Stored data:
"""
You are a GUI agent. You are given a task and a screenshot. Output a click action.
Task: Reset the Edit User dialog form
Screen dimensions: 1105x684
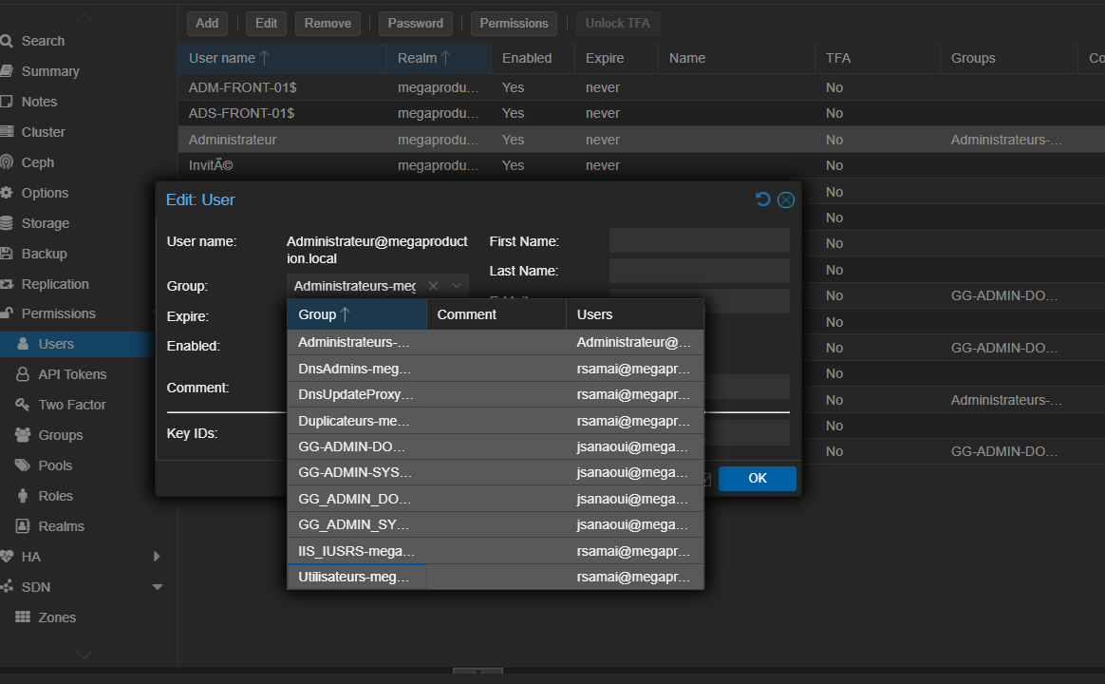[762, 200]
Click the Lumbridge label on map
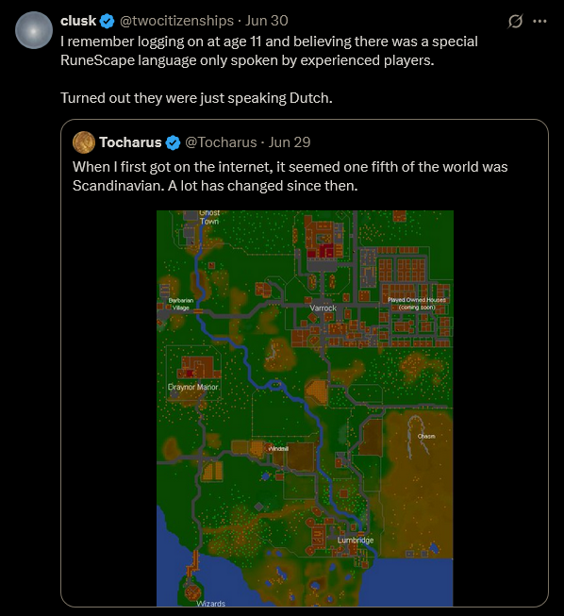The width and height of the screenshot is (564, 616). (355, 541)
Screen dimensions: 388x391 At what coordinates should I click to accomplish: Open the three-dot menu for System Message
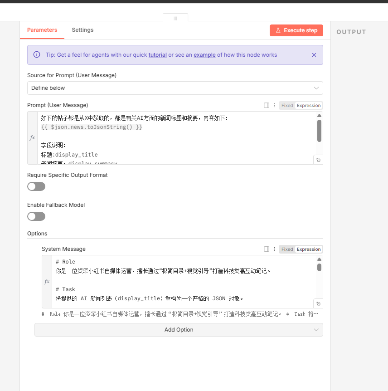point(274,249)
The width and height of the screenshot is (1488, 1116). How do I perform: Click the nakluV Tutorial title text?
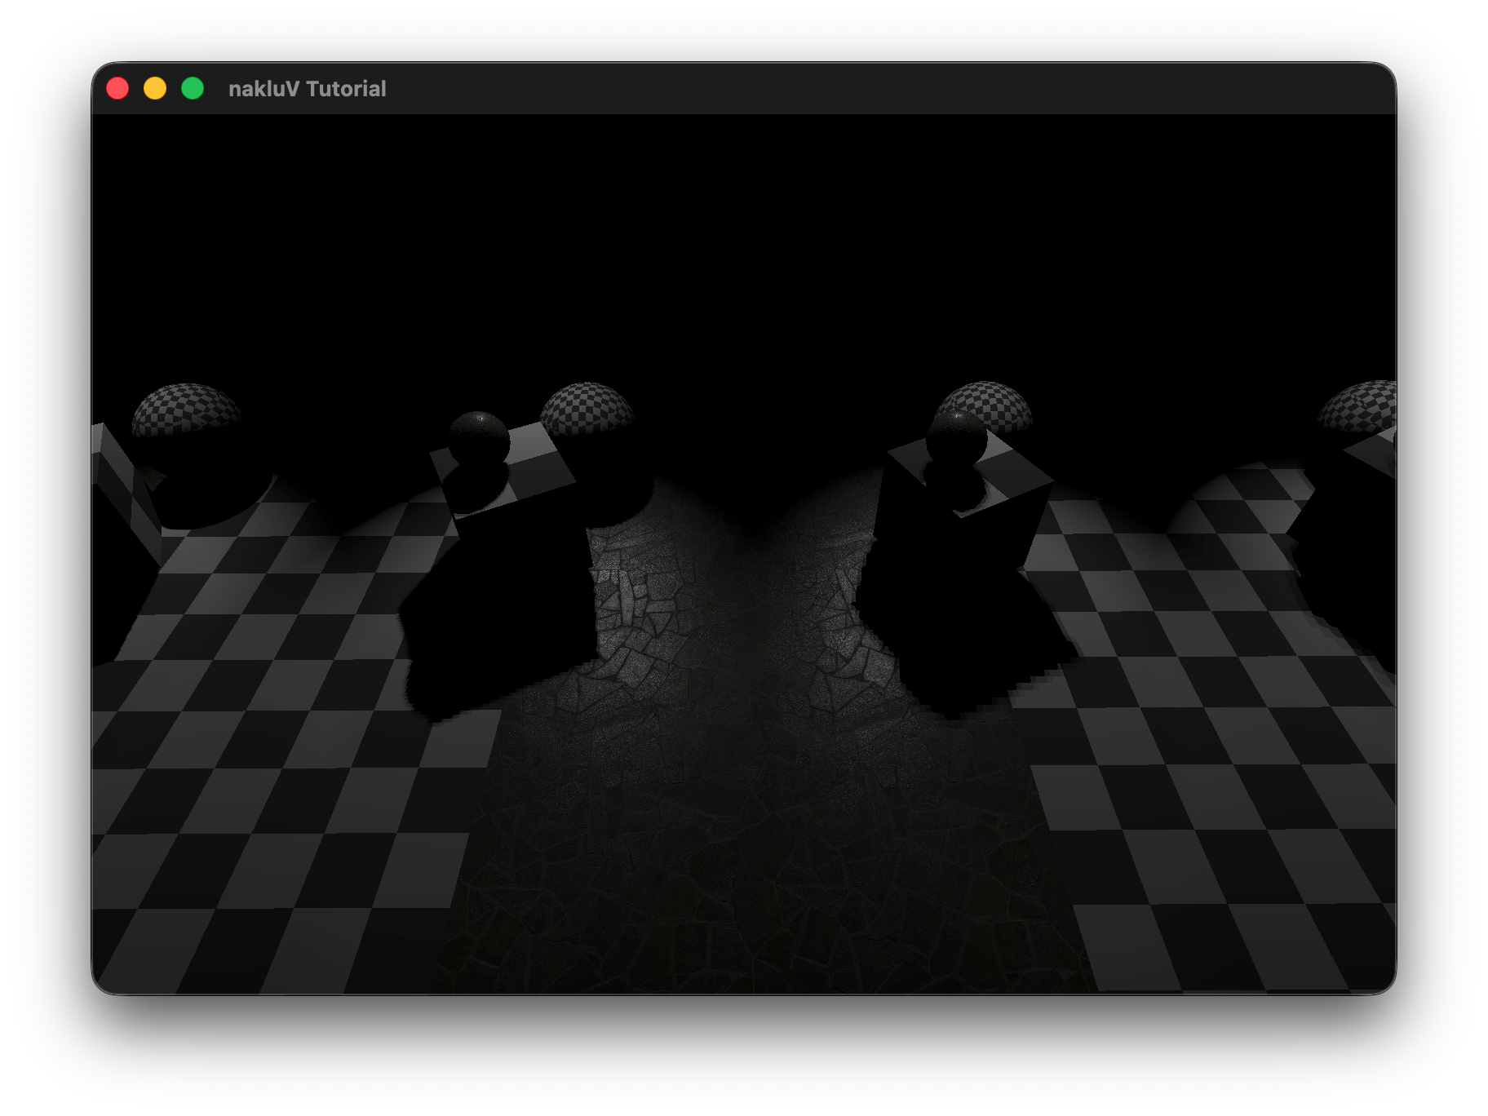[x=307, y=88]
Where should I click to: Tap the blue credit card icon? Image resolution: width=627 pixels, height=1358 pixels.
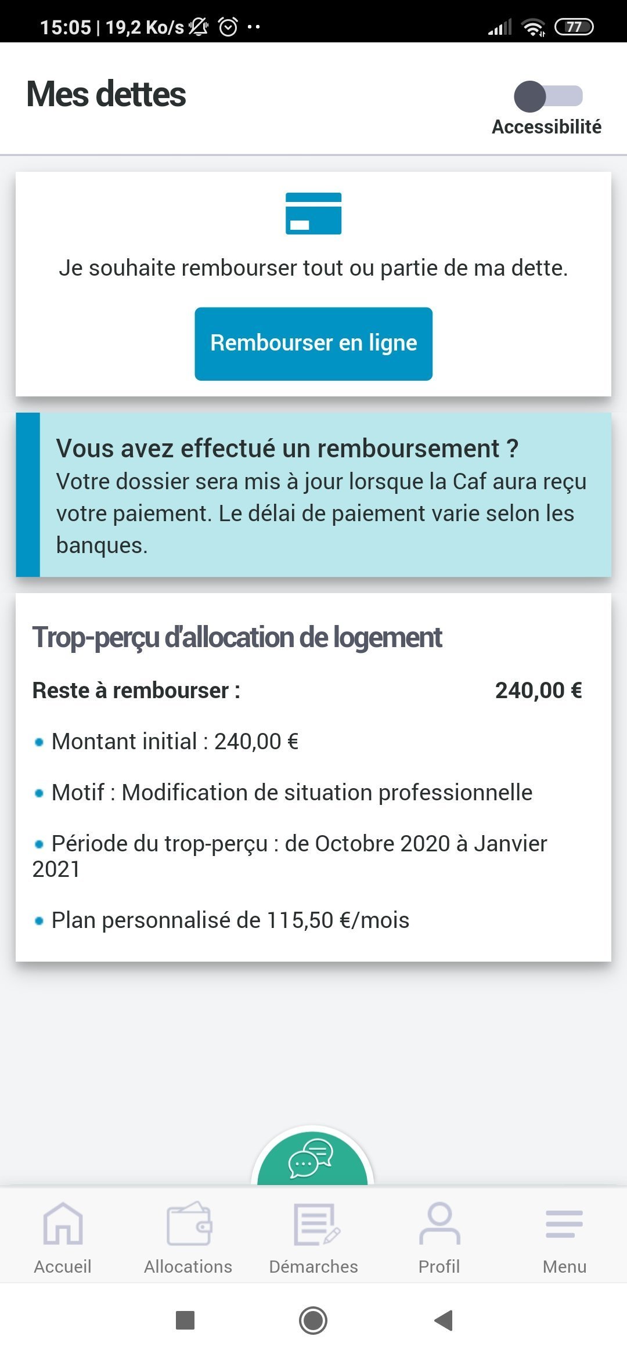point(314,214)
"""
WHAT TO PRODUCE: With all pictures excluded, output exactly the lines from the one containing "Task: Reset the Edit User dialog form" through the final line of the entries, inclusive.

REPLY:
Task: Reset the Edit User dialog form
Screen dimensions: 1105x684
[762, 200]
Click the Lumbridge label on map
The width and height of the screenshot is (564, 616). (355, 541)
Screen dimensions: 388x391 At what coordinates should I click to accomplish: Open the three-dot menu for System Message
point(274,249)
The width and height of the screenshot is (1488, 1116). How do I perform: Click the nakluV Tutorial title text?
[x=307, y=88]
Where should I click to: Tap the blue credit card icon? Image resolution: width=627 pixels, height=1358 pixels.
point(314,214)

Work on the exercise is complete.